Joshua Kimmich hat für seine Ansage, dass er sich impfen lassen wird, aus der Politik sofort Zuspruch bekommen. Bundesliga-Vertreter verurteilen die große Aufregung in seinem Fall.
Es ist längst ausgemachte Sache, dass für Joshua Kimmich das Fußball-Jahr gelaufen ist. Weder im Bundesligaspiel beim VfB Stuttgart am Dienstag noch zum Hinrunden-Abschluss gegen den VfL Wolfsburg am Freitag wird der Nationalspieler des FC Bayern auflaufen können.
Kimmich schont sich noch
Wegen Flüssigkeit in der Lunge nach seiner Erkrankung an Covid-19 müsse er noch "zehn Tage ruhiger machen", teilte der 26-Jährige selbst mit - und doch wird es keineswegs ruhig um seine Person.
Nachdem Kimmich im ZDF erklärt hatte, sich jetzt doch noch impfen zu lassen, erfolgten prompt öffentliche Reaktionen. Der neue Gesundheitsminister Karl Lauterbach (SPD) schrieb umgehend via Twitter: "Die Entscheidung für die Impfung von Joshua Kimmich verdient Respekt. Er war nie ein Querdenker und hat nur zu lange gezögert. So geht es leider vielen, auf den Intensivstationen bereuen viele ihr Zögern. Die Zögernden müssen wir gezielter ansprechen."
Kimmich kündigt Impfung an
Kimmich hatte im ZDF-Interview erklärt, er habe während der zweiten Quarantänemaßnahme schon einen Impftermin erhalten, dann sei die Erkrankung dazwischengekommen. Nun werde er sich den Piks abholen, wenn sein Genesenen-Status ausläuft.
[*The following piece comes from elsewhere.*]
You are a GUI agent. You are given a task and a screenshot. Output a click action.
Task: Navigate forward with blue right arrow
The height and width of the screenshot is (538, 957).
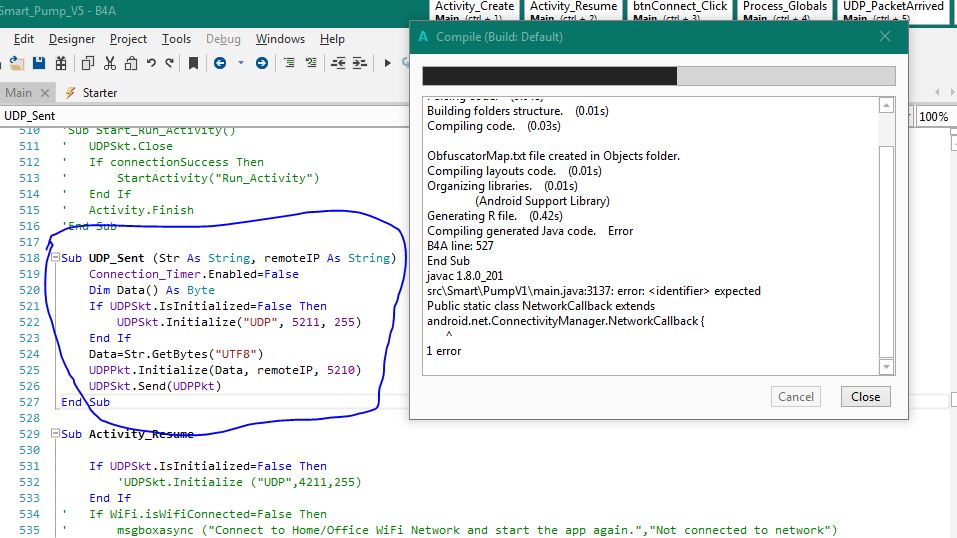pos(261,63)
Dafür lobte ihn auch die neue Bundesforschungsministerin Bettina Stark-Watzinger (FDP): "Als Fußballprofi und Nationalspieler ist er für viele Menschen Vorbild. Mehr Impfungen sind der Weg aus der Pandemie."
Kimmich: Wurde nicht ernst genug genommen
Kimmich hatte in dem Interview eingräumt, dass es besser gewesen wäre, sich früher impfen zu lassen. Das schlechte Gewissen plage ihn schon - gegenüber seiner Familie, aber "auch meinen Mitspielern gegenüber".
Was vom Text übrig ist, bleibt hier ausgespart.